FDA OKs Combination Immunotherapy for First-Line Mesothelioma Treatment

Roxanne Nelson RN, BSN

October 02, 2020

The US Food and Drug Administration (FDA) has approved combination nivolumab (Opdivo, Bristol-Myers Squibb) and ipilimumab (Yervoy, Bristol-Myers Squibb) to be used as first-line treatment of adult patients with unresectable malignant pleural mesothelioma.

This is the first drug regimen to receive regulatory approval for mesothelioma in 16 years and only the second systemic therapy to be approved for this indication.

"Today's approval of nivolumab plus ipilimumab provides a new treatment that has demonstrated an improvement in overall survival for patients with malignant pleural mesothelioma," Richard Pazdur, MD, director of the FDA's Oncology Center of Excellence and acting director of the Office of Oncologic Diseases in the FDA's Center for Drug Evaluation and Research, said in a statement.

"In 2004, FDA approved pemetrexed in combination with cisplatin for this indication, and now patients have an important, additional treatment option after more than a decade with only one FDA-approved drug regimen," Pazdur added.

Improved Overall Survival

The approval is based on efficacy results from the CheckMate 743 trial, which compared immunotherapy with a chemotherapy regimen in a cohort of more than 600 treatment-naïve patients (no systemic therapies) with unresectable mesothelioma. Patients were randomized 1:1 to nivolumab and ipilimumab for up to 2 years (n = 303) or 6 cycles of combination chemotherapy with cisplatin or carboplatin plus pemetrexed (n = 302).

The study results were initially presented during the presidential symposium of the World Congress on Lung Cancer 2020, as reported by Medscape Medical News.

The combined immunotherapy regimen was associated with a 26% improvement in overall survival. At 2 years, 41% of patients in the immunotherapy arm were still alive vs 27% in the chemotherapy group.
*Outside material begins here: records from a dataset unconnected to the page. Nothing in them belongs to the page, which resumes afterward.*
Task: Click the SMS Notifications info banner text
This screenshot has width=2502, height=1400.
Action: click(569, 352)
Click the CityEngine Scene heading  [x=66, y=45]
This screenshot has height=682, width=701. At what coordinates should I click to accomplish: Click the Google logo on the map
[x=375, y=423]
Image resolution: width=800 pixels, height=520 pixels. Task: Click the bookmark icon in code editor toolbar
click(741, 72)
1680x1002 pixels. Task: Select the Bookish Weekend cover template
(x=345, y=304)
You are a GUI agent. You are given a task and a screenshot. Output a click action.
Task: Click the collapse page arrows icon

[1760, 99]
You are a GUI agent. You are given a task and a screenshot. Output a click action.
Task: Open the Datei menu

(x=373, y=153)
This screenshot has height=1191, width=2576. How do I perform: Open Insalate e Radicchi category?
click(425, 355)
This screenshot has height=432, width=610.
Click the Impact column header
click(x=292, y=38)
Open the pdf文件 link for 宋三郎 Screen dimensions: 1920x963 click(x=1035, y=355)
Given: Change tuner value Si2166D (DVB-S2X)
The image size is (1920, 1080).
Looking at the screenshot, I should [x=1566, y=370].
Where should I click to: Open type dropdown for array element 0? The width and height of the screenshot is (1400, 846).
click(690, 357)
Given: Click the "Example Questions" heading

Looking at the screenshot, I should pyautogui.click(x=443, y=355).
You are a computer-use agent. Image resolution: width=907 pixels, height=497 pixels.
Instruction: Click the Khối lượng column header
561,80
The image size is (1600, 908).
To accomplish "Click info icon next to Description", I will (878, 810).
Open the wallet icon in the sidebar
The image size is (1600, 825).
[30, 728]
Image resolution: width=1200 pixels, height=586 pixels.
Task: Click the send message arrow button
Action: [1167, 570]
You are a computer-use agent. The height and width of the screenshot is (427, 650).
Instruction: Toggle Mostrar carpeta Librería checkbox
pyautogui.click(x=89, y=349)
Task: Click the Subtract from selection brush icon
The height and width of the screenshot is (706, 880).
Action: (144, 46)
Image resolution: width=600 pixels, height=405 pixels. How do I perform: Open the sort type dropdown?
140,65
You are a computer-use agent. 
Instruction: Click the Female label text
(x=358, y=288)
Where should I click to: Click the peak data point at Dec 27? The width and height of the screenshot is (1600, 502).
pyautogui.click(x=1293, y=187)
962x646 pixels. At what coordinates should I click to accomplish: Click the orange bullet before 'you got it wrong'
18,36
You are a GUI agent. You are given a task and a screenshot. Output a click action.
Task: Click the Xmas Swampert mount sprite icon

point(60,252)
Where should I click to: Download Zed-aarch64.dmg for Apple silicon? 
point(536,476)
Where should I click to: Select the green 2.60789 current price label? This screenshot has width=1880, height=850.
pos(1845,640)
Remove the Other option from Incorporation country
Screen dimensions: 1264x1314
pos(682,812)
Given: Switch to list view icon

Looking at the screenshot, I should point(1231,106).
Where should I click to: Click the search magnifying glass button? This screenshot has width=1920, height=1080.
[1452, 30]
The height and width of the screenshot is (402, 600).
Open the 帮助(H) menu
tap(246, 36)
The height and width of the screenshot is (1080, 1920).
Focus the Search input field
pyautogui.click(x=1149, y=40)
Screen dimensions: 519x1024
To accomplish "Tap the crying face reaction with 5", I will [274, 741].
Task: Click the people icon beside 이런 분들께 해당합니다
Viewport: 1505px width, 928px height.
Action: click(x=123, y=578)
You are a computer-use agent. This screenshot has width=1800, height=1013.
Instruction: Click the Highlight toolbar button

Overall, the trial demonstrated a statistically significant improvement in overall survival for patients who received nivolumab plus ipilimumab vs those treated with chemotherapy. Median overall survival was 18.1 months versus 14.1 months (Hazard ratio [HR], 0.74; P = .002).

Median progression-free survival per blinded independent central review was 6.8 months in the nivolumab plus ipilimumab arm and 7.2 months in the chemotherapy arm (HR, 1.0). The confirmed overall response rate was 40% vs 43% in the immunotherapy and chemotherapy arms, respectively.

Median response duration was 11.0 months in the nivolumab plus ipilimumab arm and 6.7 months in the chemotherapy arm. At 24 months, 32% of the immunotherapy patients were still experiencing a response compared with 8% of those in the chemotherapy arm.

The recommended doses for unresectable malignant pleural mesothelioma are nivolumab 360 mg every 3 weeks and ipilimumab 1 mg/kg every 6 weeks until disease progression or unacceptable toxicity, or up to 2 years in patients without disease progression.

The most common adverse reactions (incidence ≥ 20%) in patients receiving combination immunotherapy were fatigue, musculoskeletal pain, rash, diarrhea, dyspnea, nausea, decreased appetite, cough, and pruritus.

New Standard of Care?

The trial "met its primary endpoint of statistically improving overall survival for the experimental arm vs chemotherapy in a prespecified interim analysis," reported study author Paul Baas, MD, PhD, Netherlands Cancer Institute, Amsterdam, The Netherlands, at the time of its presentation.

He also suggested that it should therefore "be considered as a new standard of care."